Where has this revolution sprung from? The answer can be given in one word: "globalisation". In the last four decades while New York, Chicago, San Francisco and Los Angeles have become glittering 'global cities', most of middle America has turned into a 'rust belt' with silent mills, dying towns, boarded up homes and unswept pavements.
Blue-collar jobs have vanished. Trade unions have become defunct, and the security these gave to the working class has become a distant memory. Service sector jobs are still to be had, and in many areas the service sector has created more jobs than the manufacturing sector has lost. But the drop in status even for those fortunate to land one of these new jobs has been frightful. To cite but one example: in 1995 Long Island, outside New York, created more jobs than it lost. But the average salary in the jobs closed was $42,700 a year, while the average salary in the new jobs was $18,000.
The trauma is all the deeper because more and more of
the available service sector jobs are being taken by immigrants.
In the mid-west this is a new and unsettling phenomenon.
Add to this the fact that more and more of the places
in the top universities and in the largest corporations
are going to another group of recent immigrants, the Asians,
and it is hardly surprising that a large part of white
male America believes that its future is being stolen
from it. For many of its members there is nowhere to go
but the past.
Far from being unique, the shift to the right in America
is part of a far more widespread shift taking place in
all the industrialised countries of Europe.

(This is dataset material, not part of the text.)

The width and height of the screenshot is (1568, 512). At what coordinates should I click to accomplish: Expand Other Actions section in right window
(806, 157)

In France
Jean-Marie Le Pen, the leader of the fascist national
Front got 0.74 per cent of the vote in 1974. In the last
Presidential election he got the largest number of votes
in the first ballot. Austria and Denmark passed under
far right regimes in the '90s.
In Germany the far right neo-Nazi party has captured almost a fifth of the vote. The main difference between America and Europe is that in the latter the far right remains, by and large at the fringe of politics, while in the former it has infiltrated the Grand Old Party and captured the State. The credit for keeping the Right at bay in Europe may go to its valiant efforts to retain as much as possible of its social democracy and welfare capitalism for as long as possible, instead of letting the market have its untrammelled way.

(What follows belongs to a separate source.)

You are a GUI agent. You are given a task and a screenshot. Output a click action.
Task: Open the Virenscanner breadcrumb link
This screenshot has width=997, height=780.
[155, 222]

Since there is no way of halting globalisation and the hollowing out of industry in the older industrialised countries, there is also no way, at least in the perceptible future, of bringing the political pendulum back to what used to be the centre.

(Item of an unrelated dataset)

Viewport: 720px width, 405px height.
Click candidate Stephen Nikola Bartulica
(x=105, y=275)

The consequences of the shift for American domestic and foreign policy are disturbing and unpredictable. Americans are swinging right out of pain. And the neo-conservatives are skilfully diverting the rage it has given birth to in the people away from the giant corporations whose decisions are causing it towards strangers in other countries whose lives are even more miserable than theirs. Within America the battle has turned into one between reason and fear, and fear is winning. But with every one of its victories the public space open for democratic debate and contention is getting more restricted. As for the rest of the world, Bush's victory will reinvigorate the drive towards empire and therefore hasten the end of the Westphalian order and the return, after four hundred years, to a Hobbesian world dominated by war, fear and uncertainty.
This
is very far from the peaceful, democratic and prosperous
world that Francis Fukuyama had predicted, to world-wide
acclaim, in his essay, 'The End of History', fifteen
years ago.
*
The author, a noted analyst and commentator, is a former
editor of the Hindustan Times, The Economic
Times and The Financial Express,
and a former information adviser to the prime minister
of India. He is the author of several books including,
The Perilous Road to the Market: The Political Economy
of Reform in Russia, India and China, and
Kashmir 1947: The Origins of a Dispute, and a
regular columnist with several leading publications.